SIUs were introduced after the passing of Bill C-83 in June 2019. The bill was the government’s response to two lawsuits. The British Columbia Civil Liberties Association and the John Howard Society of Canada sued the federal government over the use of solitary confinement, arguing it was unconstitutional, increased inmates’ suffering, and discriminated against offenders who are Indigenous or have mental-health issues.
The primary legislative intent was to abolish solitary confinement as defined by the United Nations Mandela Rules (confining inmates for twenty-two hours or more a day without “meaningful human contact”).

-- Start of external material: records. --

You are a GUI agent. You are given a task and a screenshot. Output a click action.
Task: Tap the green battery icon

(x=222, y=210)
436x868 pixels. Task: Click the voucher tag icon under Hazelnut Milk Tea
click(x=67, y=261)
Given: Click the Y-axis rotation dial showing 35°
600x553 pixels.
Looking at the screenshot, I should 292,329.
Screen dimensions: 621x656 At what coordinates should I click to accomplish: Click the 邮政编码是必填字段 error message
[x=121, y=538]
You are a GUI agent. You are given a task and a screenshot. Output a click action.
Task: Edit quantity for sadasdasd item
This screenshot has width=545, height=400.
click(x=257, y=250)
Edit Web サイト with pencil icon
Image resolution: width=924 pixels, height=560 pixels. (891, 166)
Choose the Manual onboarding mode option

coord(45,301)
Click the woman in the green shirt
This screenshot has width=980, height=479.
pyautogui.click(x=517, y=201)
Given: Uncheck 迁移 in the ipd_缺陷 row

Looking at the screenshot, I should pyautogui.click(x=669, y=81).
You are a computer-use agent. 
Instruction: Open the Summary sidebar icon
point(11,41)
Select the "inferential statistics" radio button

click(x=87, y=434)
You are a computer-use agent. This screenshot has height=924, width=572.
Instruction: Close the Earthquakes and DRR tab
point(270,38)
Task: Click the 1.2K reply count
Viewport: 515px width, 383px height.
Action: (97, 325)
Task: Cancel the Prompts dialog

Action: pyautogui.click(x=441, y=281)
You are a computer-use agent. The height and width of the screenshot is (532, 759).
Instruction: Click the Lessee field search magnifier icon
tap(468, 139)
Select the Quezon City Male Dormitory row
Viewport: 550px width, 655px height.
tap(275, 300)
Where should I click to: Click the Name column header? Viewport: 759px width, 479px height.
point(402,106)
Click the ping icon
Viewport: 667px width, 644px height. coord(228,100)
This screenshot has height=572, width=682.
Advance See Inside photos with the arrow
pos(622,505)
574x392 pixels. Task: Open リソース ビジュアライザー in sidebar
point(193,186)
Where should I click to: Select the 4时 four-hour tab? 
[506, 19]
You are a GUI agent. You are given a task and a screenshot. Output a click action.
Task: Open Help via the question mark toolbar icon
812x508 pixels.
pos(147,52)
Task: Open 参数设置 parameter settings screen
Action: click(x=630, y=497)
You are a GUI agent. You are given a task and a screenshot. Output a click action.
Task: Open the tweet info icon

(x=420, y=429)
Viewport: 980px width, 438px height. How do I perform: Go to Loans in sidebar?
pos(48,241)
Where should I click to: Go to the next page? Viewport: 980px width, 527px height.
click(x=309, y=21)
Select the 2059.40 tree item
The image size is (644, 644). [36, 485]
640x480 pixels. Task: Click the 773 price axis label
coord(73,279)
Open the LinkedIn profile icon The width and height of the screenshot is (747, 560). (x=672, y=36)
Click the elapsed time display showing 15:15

The new system was to impose an initial limit of no more than fifteen days of confinement and introduce judicial oversight or independent adjudication for any length of stay in segregation beyond that time.
But an independent report and investigation released a year later in October 2020 indicated that very little has changed with respect to the number of hours and days prisoners spend in solitary confinement in Canada’s sixteen federal prisons, and in fact Corrections Canada was unable to supply the correct data to a panel of academic experts reviewing the implementation of the new structured intervention units. It appears that SIUs are just a fancy new title for a barbaric practice that has been going on behind closed prison doors in Canada for a very long time.

The Warden and Inmates Negotiate (Photo provided by the author).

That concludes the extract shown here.